Şehir Hastanesinde İhmal İddiası! ‘Varis Çorabı 12 Gün Çıkarılmadı, Parmağı Ampute Edilebilir’
Mide rahatsızlığı için Ankara Etlik Şehir Hastanesi’ne giden ve ameliyat kararı alınan Recep Balaban’ın ayağında varis çorabı unutulduğu iddia edildi. 12 gün sonra çorabın çıkarılmasıyla ayak başparmağına kan gitmediği anlaşılan Balaban’ın ampute …
Mide rahatsızlığı için Ankara Etlik Şehir Hastanesi’ne giden ve ameliyat kararı alınan Recep Balaban’ın ayağında varis çorabı unutulduğu iddia edildi. 12 gün sonra çorabın çıkarılmasıyla ayak başparmağına kan gitmediği anlaşılan Balaban’ın ampute edileceği iddia edildi.
24 Eylül tarihinde Etlik Şehir Hastanesi aciline mide şikâyetiyle giden Recep Balaban isimli vatandaşa, röntgen çekildikten sonra acil bir durum olmadığı teşhisi konularak taburcu edildi.
Sözcü’de yer alan habere göre, evine dönen Balaban, birkaç saat sonra rahatsızlanarak aynı hastanenin acil servisine kaldırıldı. Balaban, acil bir şekilde ameliyata alındı. Ameliyatta kendisine varis çorabı giydirilen Balaban’ın, 12 gün boyunca varis çorabı kontrol edilmediği için başparmağının kansız kaldığı ve bu yüzden ampüte edilmesine karar verildiği iddia edildi.
“İlk hastaneye gittiğimizde doğru teşhis konulsaydı babam bu durumda olmazdı” diyen Recep Balaban’ın oğlu Samet Balaban, doktorlar hakkında şikâyetçi olduğunu belirtti.
Balaban, “Daha önce yapılan kontrollerde babamın ülseri olduğunu tespit etselerdi bu felaket yaşanmayacaktı. Bu durum şunu gösteriyor; babamı gece hastaneye ilk götürdüğümüzde doğru teşhis konulmuş olsaydı babam belki de bu durumda olmayacaktı. Resmen babamı ölüme gönderdiler. Bizleri ilk gece hastaneye gittiğimizde doktor başından savmasaydı babam şu an ayak parmağından olmayacaktı” dedi.
“Hastanenin son gününde babamın yanında annem refakatçı olarak kaldı” diyen Balaban, asistan bir doktorun annesini tehdit ettiğini ve şikâyetini geri alması gerektiğini ileri sürdü.

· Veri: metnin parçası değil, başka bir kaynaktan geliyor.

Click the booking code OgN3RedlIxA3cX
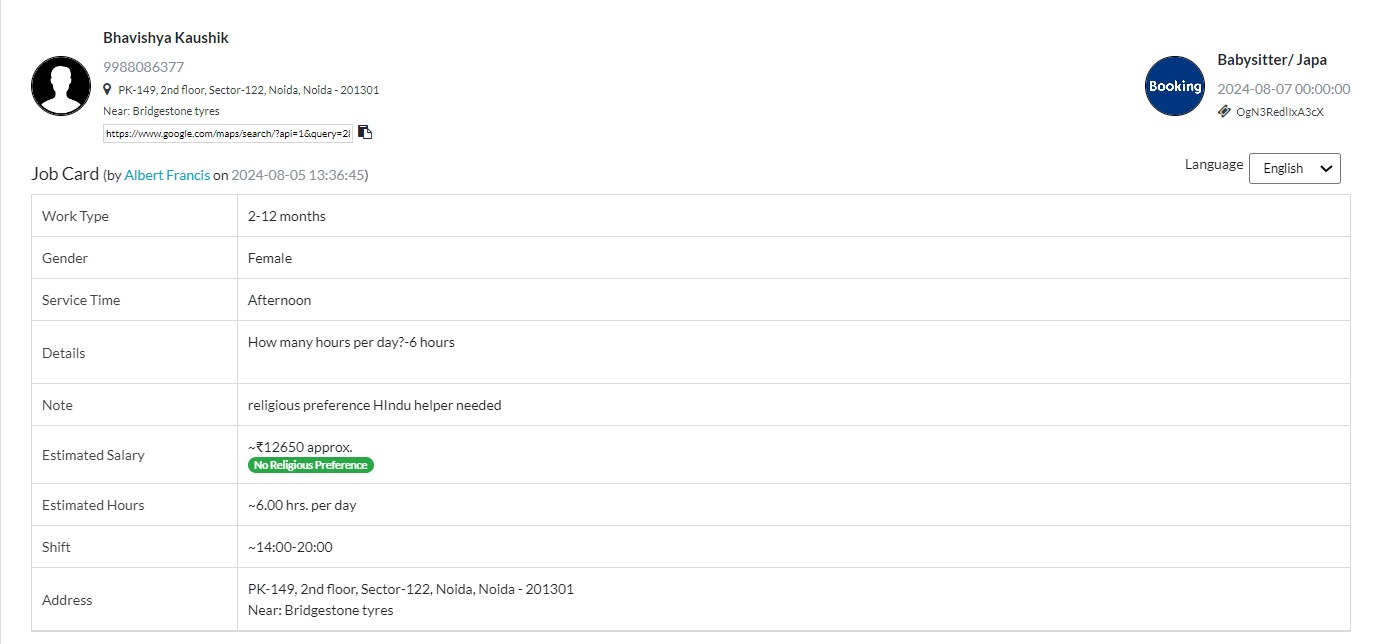1373x644 pixels. pos(1280,112)
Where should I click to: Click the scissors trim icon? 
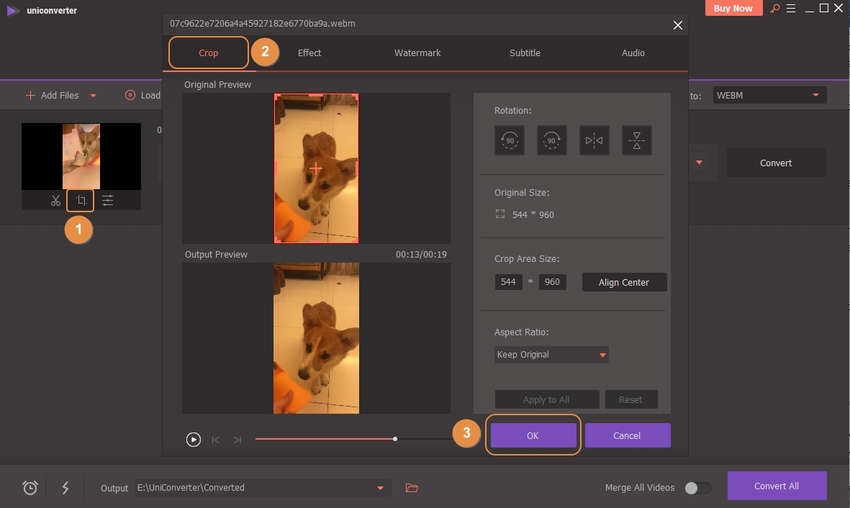pyautogui.click(x=56, y=201)
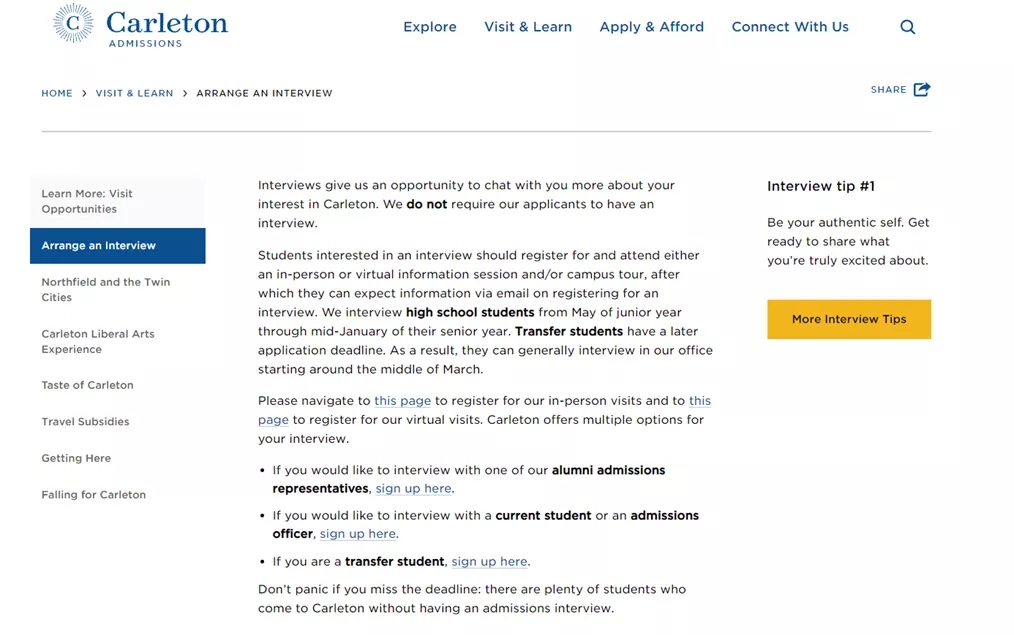Click the Share arrow icon
1014x635 pixels.
(921, 89)
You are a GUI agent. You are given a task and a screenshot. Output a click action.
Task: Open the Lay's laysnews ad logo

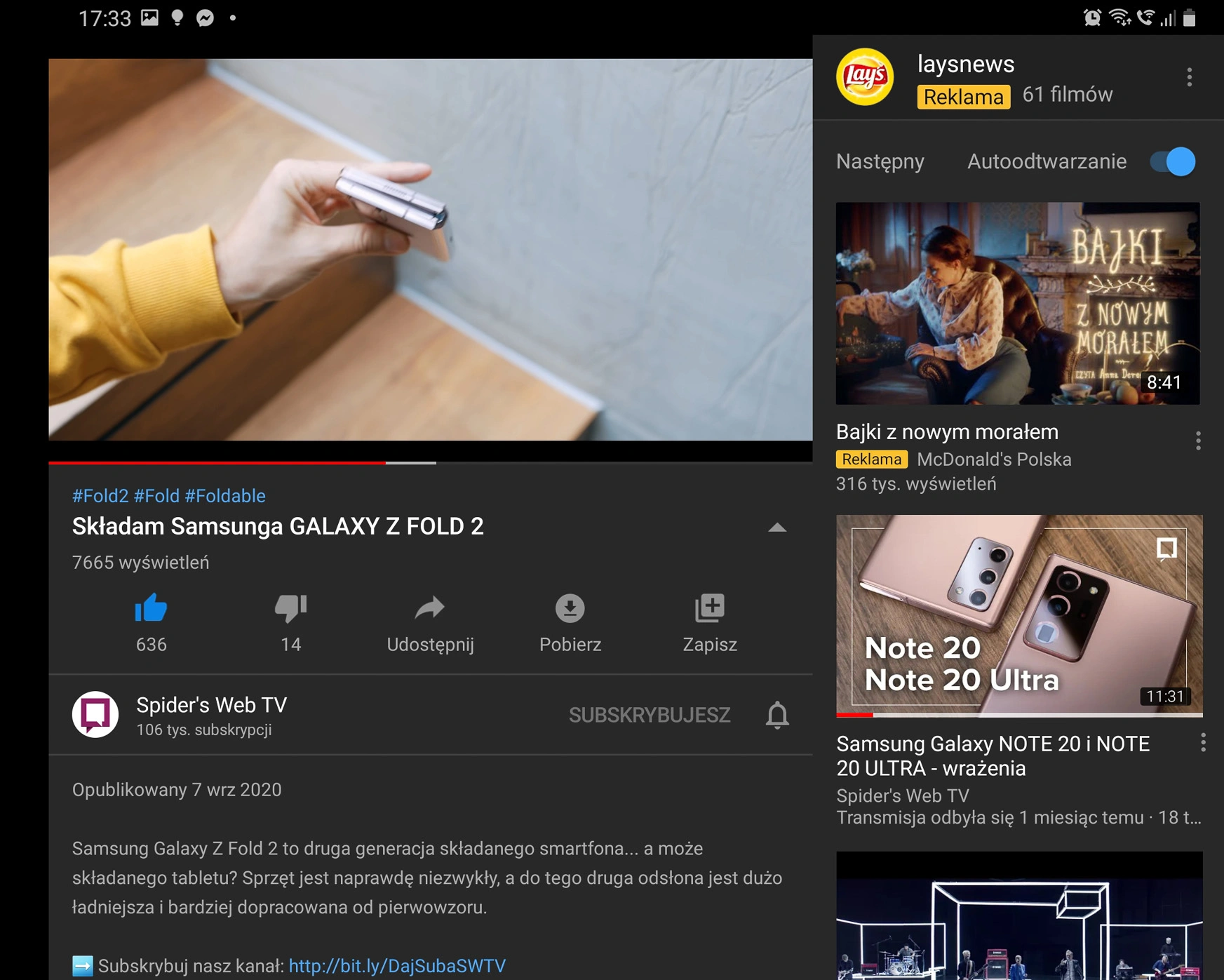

Balaban, “Annemi tehdit eden kişi, doktorlarının çok yoğun olduğunu bu durumda doktorların hem mahkemeyle hem de hastaneyle uğraşmak zorunda kalacağını ifade etmiş. Keşke her şey düzgün olsaydı bu durum yaşanmazdı. Bu soruları bize soracak kadar cesareti nereden almış olabiliyorlar” dedi.
Doktor CİMER’e savunma yaptı
Balaban’ın Cimer’e yaptığı şikâyet sonrası doktorun savunması şöyle:
“Hastanın servisimizde yattığı 25 Eylül-3 Ekim tarihleri arasında sağ ayağı ile ilgili bir şikâyeti olmamıştır. Günde iki kez yapılan fizik muayenelerinde bu yönde patolojik bulgu izlenmemiştir.

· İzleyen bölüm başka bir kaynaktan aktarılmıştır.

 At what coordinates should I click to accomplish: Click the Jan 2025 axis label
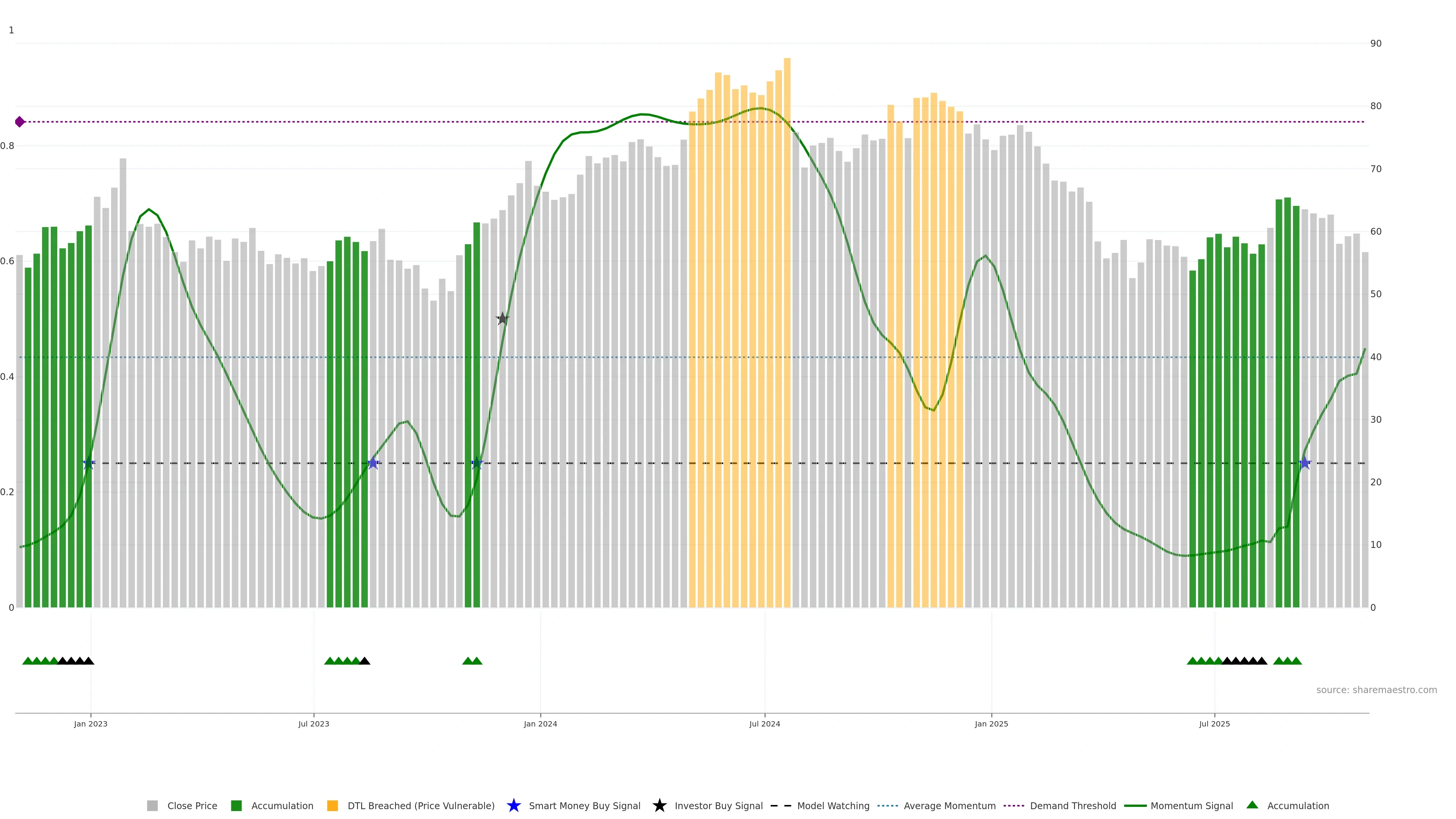[x=991, y=723]
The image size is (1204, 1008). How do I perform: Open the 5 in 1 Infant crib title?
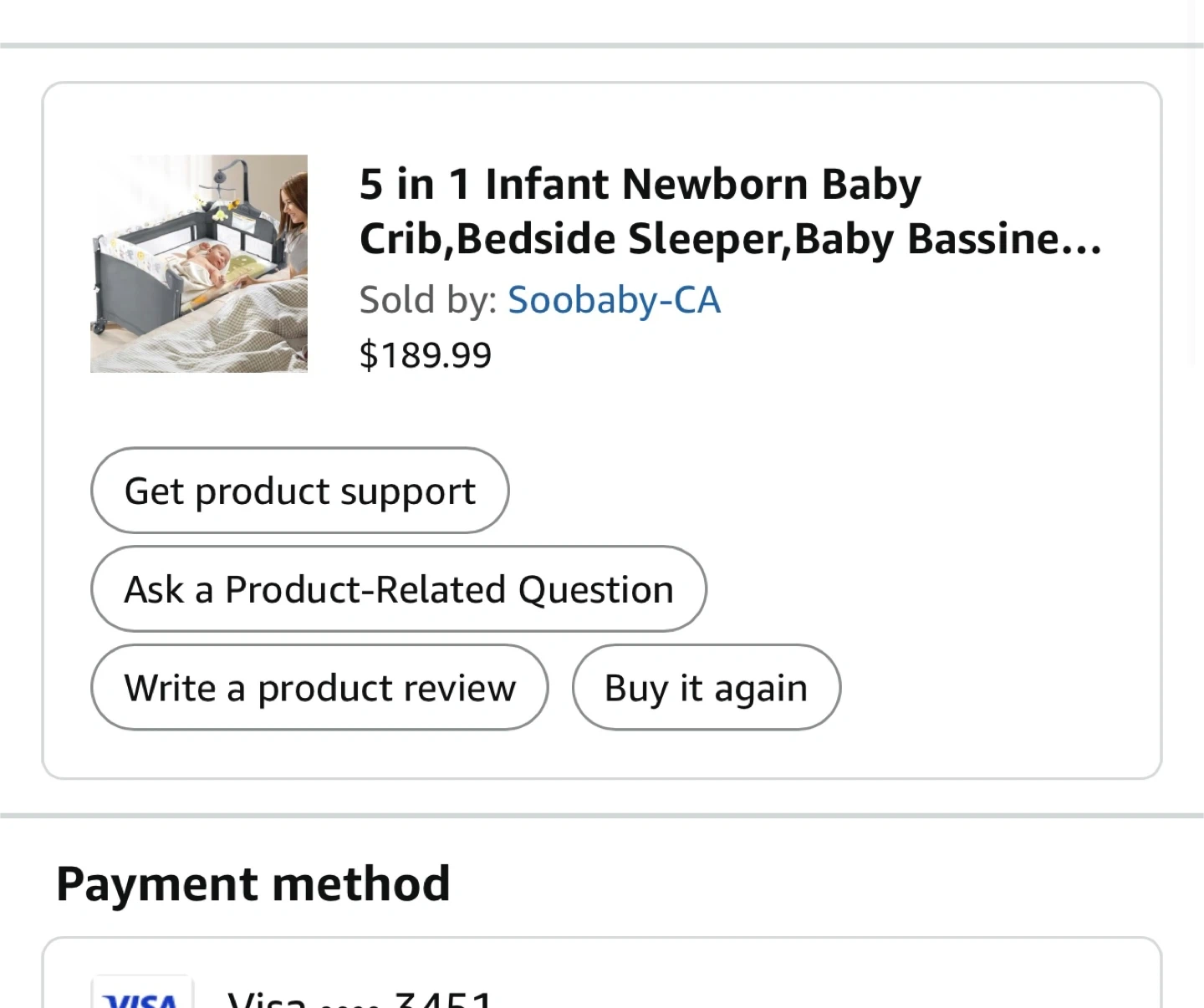[x=640, y=185]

Taburculuğundan bir gün önce yoğun bakımı rutini olarak çorabı tamamen çıkarılmış, taburculuk günü de kısmen çıkarılarak müşahede edilmiş; herhangi bir sorun izlenmemiştir.
Yattığı süre boyunca tedavisine tam ve eksiksiz almıştır. İhmal söz konusu değildir. Hastanın söz konusu dilekçeye konu olan şikâyeti; yoğun bakım taburculuğundan bir buçuk gün sonra ortaya çıkmıştır. Acil serviste ve servise devir sonrasında olanlarla ilgili bilgim ve yetkim yoktur.”